Open Tubular Rhizotomy
A Rhizotomy is a procedure whereby heat is generated at the tip of an ablation device to treat a pain generating structure. Such structures including ligamentous and other structural tissue, entrapped nerves, and spinal joint conditions may be treated with this device. The joints in the spine are named the facet joints, and these are a common cause of localized neck and back pain. Traditionally, a percutaneous ablation has been utilized to treat these conditions. However, the disadvantages of that are that the needles are guided by an X-ray, and in this “blinded” approach, the actually structures are not visualized. An open tubular rhizotomy however, can be used to permanently treat a cervical or lumbar facet injury by directly visualizing the structure, thus leading to a more successful outcome.


Morbidity
Minimally invasive procedures have a much lower morbidity, or complication rate, versus open procedures.

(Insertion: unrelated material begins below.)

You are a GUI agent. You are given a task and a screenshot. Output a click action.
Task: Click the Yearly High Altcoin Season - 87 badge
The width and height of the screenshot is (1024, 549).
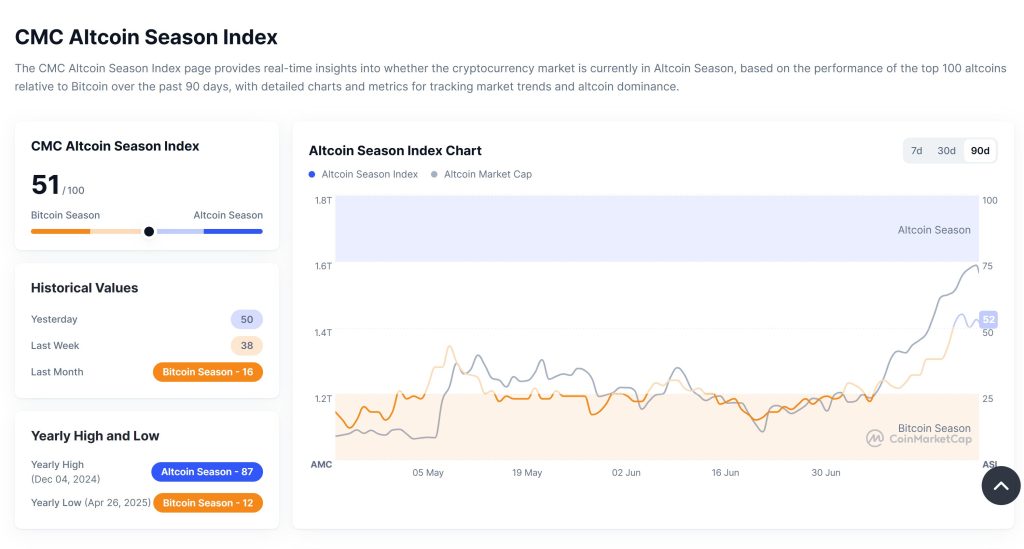(x=207, y=472)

In a discectomy operation, as mentioned above, removal of lamina (bone) is avoided, and the spinal nerves are not manipulated in a way which avoids the potential of epidural adhesions, and scar formation around nerves. Additionally, less disruption of supporting structures (muscles, ligaments and fascia) lead to less post-operative discomfort. Patients can resume their normal activities much quicker, and avoid complications of prolonged bed rest (such as pneumonia and lower extremity blood clots).


Recuperative Time
One of the most important issues is the recovery time for the patient. As opposed to open surgical procedures, from which the patient may take weeks or months to recover, patients undergoing minimally invasive therapies can recovery in a matter of one week. The greatest factor has to do with the amount of dissection of tissue necessary to reach the diseased area. It isn’t the treatment or removal of diseased tissue that is the greatest factor, but the injury to the muscle and fascia (connective tissues) needed to reach the targeted area. During open surgery, muscles and fascia are cut and dissected, leading to injury. During minimally invasive procedures, much less tissue to handled, and it is spread and not cut to allow insertion of a tubular device. The tissue regains its normal position as soon as the surgery is completed. This results in less tissue swelling and edema, less post-operative discomfort, and thereby a much-shortened recuperative time.


Conclusion
More and more procedures are being performed in a minimally invasive approach, versus traditional open operations. Many joint and spine procedures exist which can treat the condition and allow the patient to return to normal activities, much sooner than in the past. I have treated many patients with various cervical and lumbar facet disease and cervical and lumbar disk herniations, which have alleviated their pain, and allowed them to return to normal functioning much sooner than had they undergone more conventional therapy.